As mentioned earlier, the Controls.Add(…) method is used to add child controls to the control “tree” inside your control. This method is available at any point in the state of your control but you should try to construct your control tree inside the CreateChildControls() method for one major reason – ViewState. If you build your controls inside of Render(), your controls will still load, but during a PostBack, you will lose your ViewState.
This behavior is related to the Page lifecycle and the order in which events fire. During a PostBack, the CreateChildControls() method is fired BEFORE the page’s PreLoad event, which is the event that loads up the ViewState from your last PostBack. The reason this is important is because, when you invoke Controls.Add(…) inside of that method, a special method called TrackViewState() is invoked on your composite control. Once this is called, any binded data will be added to the ViewState. Once it is added to the ViewState, the Page’s PreLoad method can load up the ViewState on a PostBack. This order is very important in maintaining the state of your composite control during PostBack.
Lets play with some code. The following code builds a very, very simple (pretty much useless) composite control. The point is to really show the basic structure and to demonstrate how it relates to maintaining the ViewState for TextBox and DropDownList controls. This control is inheriting from the CompositeControl class, which implements the INamingContainer interface. This marker interface gives the control’s child elements a unique ID (in reference to the parent control’s ID).
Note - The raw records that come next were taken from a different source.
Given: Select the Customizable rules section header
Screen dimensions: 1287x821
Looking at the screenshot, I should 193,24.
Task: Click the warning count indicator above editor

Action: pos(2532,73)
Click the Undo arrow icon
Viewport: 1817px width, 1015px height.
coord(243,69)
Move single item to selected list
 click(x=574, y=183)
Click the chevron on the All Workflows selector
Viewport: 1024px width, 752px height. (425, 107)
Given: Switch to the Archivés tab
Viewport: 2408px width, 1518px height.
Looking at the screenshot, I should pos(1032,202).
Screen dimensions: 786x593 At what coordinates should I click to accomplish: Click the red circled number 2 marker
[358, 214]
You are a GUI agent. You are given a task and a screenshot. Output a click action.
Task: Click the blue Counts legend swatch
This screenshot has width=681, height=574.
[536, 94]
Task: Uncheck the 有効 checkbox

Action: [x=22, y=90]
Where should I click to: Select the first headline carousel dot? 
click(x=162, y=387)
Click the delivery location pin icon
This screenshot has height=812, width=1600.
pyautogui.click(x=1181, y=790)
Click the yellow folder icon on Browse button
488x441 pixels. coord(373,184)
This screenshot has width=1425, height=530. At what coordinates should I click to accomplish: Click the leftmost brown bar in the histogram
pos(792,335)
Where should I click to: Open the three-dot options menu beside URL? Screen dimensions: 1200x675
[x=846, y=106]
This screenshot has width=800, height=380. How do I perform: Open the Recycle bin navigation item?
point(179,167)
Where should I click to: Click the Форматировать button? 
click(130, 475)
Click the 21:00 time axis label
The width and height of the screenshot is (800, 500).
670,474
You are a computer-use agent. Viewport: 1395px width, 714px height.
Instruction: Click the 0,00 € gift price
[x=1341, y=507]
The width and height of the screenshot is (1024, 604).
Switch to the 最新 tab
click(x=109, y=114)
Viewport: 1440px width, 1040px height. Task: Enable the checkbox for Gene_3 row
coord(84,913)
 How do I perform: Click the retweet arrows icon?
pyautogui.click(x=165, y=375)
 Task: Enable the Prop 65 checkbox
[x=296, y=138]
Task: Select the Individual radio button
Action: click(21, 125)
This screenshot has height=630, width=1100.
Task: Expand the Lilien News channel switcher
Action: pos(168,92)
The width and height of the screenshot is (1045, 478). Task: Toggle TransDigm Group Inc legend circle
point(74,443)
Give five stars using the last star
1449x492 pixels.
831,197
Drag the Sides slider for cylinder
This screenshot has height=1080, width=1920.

You could also inherit from WebControl and implement the INamingContainer (System.Web.UI) interface yourself.
using System;
using System.Web;
using System.Web.UI.WebControls;
using System.ComponentModel;
namespace RyanControls
{
public class MyCompositeControl : CompositeControl
{
public MyCompositeControl() { }
protected override void CreateChildControls()
{
TextBox txtMyData = new TextBox();
DropDownList drpMyList = new DropDownList();
Button btnUpdate = new Button() { Text = "Update!" };
Controls.Add(drpMyList);
Controls.Add(txtMyData);
Controls.Add(btnUpdate);
if (!Page.IsPostBack)
{
drpMyList.Items.Add(new ListItem("item 1"));
drpMyList.Items.Add(new ListItem("item 2"));
drpMyList.Items.Add(new ListItem("item 3"));
}
}
}
}
Notice that I’m adding ListItem elements AFTER I added the DropDownList to the Controls list. This is an important step. If I had not done this, while I would be able to add items for this first instance of the control, they would be added BEFORE the TrackViewState method was invoked by performing Controls.Add(…). Because of this, they would not added to the ViewState and not be available during PostBack. If I had removed the IF-statement for checking IsPostBack and added items before the Controls.Add(…) method, it would still essentially work during a PostBack – the items would still appear and the selected index would still be correct (the ViewState is maintained for the controls themselves, but not their child controls in this case). However, this is adding the items for each and every time it’s called. If you were grabbing this data from, say, a database, you’re not going to want to perform this overhead each time. This is why we checked for a PostBack (which is what you should be doing anyway when binding unchanging data) so that we will only have to bind once and not each time. With that said, adding the items, or performing data binding, after the controls has been added will add it to the ViewState.
So, that’s pretty much it. If you were to run this code by loading it onto your page, you’ll see the three controls laid out side-by-side. If you change the DropDownList selection, type some text into the TextBox, and click “Update!”, you’ll notice that the ViewState is maintained, and no subsequent trips to the database or use of other binding methods are required.